Scenario 2: Rapid video iteration. You produce multiple video variants for A/B testing social ads. Each variant needs different copy and different feature callouts but the same brand identity. With frame.md, you change the copy in each composition while the visual system stays consistent. Render ten variants in one batch.

Scenario 3: Agent-driven video at scale. A content team runs 50 product videos per month across multiple brands. Each brand has its own frame.md template. The agent selects the right template based on the product's brand, composes the video from the template's animation patterns, and renders. No human touches the visual identity. Humans review the narrative and the data accuracy.

My take: frame.md is the connective tissue between this chapter and Chapter 08 (Design Systems and Tokens). Your design system now has a path to video output that does not require a separate motion design effort. The agent reads the design spec, the frame.md template translates it, and the Hyperframes engine renders the result. This is the design-as-code principle extended to video: the same tokens, the same rules, the same review process, just a different output format.

From Reference Video to Animation: Agent-Driven Motion Extraction

Motion design often starts from reference. You see an animation on stripe.com, in an Apple keynote, or in a competitor's app, and you want to replicate it. The traditional approach is to describe the motion in words, let the agent interpret those words, and iterate through several failed attempts. The agent's mental model of "smooth ease-out with a slight overshoot" never matches what you actually saw.

A better approach emerged in mid-2026: drop the reference video into an agent session, let the agent analyze the motion, and produce a structured specification you can feed into Remotion, Hyperframes, or MagicPath.

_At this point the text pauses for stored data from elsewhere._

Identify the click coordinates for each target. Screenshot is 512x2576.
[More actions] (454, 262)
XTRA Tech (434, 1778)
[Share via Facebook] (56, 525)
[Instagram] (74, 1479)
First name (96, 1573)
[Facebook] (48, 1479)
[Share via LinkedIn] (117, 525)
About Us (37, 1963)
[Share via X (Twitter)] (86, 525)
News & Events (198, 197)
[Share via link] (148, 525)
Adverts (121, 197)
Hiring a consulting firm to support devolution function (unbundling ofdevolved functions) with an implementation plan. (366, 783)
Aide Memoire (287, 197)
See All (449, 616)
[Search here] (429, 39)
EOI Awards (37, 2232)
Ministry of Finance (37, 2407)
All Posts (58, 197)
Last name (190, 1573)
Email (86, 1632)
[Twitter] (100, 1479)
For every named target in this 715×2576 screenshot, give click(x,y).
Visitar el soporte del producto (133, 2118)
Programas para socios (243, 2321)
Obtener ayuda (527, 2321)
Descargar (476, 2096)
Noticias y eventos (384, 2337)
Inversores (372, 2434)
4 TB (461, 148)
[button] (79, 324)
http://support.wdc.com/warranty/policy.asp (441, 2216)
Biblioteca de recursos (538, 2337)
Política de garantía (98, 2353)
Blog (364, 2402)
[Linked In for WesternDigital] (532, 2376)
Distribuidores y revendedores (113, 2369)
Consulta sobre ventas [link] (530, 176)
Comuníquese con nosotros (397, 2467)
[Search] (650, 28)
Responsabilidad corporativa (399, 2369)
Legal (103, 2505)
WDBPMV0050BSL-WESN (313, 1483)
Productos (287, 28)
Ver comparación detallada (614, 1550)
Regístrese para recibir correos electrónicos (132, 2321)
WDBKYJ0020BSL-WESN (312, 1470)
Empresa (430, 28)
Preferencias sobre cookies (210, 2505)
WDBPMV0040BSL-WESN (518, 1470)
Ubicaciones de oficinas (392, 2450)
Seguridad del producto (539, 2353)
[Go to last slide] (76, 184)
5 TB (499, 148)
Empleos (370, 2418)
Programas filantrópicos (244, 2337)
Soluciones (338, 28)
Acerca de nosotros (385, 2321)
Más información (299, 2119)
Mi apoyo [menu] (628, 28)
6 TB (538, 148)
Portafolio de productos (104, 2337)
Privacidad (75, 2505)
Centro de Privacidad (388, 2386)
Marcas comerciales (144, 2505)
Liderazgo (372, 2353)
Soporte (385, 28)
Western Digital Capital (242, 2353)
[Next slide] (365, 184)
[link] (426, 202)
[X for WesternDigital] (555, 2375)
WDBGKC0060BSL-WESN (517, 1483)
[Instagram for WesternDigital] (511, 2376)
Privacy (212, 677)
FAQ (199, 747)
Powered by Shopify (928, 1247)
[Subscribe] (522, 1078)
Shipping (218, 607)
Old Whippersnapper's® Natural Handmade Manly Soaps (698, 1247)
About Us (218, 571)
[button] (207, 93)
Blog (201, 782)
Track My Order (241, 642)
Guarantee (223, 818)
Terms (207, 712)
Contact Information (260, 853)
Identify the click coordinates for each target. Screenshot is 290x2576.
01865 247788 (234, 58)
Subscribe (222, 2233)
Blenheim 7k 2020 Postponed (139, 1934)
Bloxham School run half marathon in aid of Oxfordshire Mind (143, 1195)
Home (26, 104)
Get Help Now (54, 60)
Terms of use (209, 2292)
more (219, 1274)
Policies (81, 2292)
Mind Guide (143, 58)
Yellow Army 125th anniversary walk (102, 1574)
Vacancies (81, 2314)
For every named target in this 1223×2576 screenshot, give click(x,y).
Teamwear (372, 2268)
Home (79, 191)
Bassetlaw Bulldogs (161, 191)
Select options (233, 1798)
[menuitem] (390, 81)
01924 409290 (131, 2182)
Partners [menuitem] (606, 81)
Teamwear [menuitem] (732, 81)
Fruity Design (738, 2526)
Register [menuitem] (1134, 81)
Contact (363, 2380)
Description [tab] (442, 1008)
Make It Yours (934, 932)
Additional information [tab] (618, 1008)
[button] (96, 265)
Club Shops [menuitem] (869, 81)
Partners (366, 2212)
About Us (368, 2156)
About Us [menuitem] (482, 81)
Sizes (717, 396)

The agent does the hard part --- frame extraction, timing analysis, easing identification --- and you get an accurate starting point instead of a vague description.

Pipeline diagram showing the video-to-animation workflow: reference video is analyzed by an agent (Codex or Claude Code) using ffmpeg for frame extraction and LLM for motion understanding, producing a motion specification that feeds into AnimSpec for prompt generation or MagicPath for editable design output, then rendered via Remotion, Hyperframes, or MagicPath Canvas
The video-to-animation pipeline: agents extract motion parameters from reference video, producing structured specs for rendering tools

How the Agent Analyzes Video

The agent does not watch video the way you do. It breaks the video into frames, inspects the differences between consecutive frames, and builds a structured description of what moves, when, and how. Pietro Schirano demonstrated this workflow with Codex: drag a video into the prompt, tell Codex to "recreate these animations," and it analyzes the motion and generates implementation code (source: @skirano, retrieved 2026-06-03).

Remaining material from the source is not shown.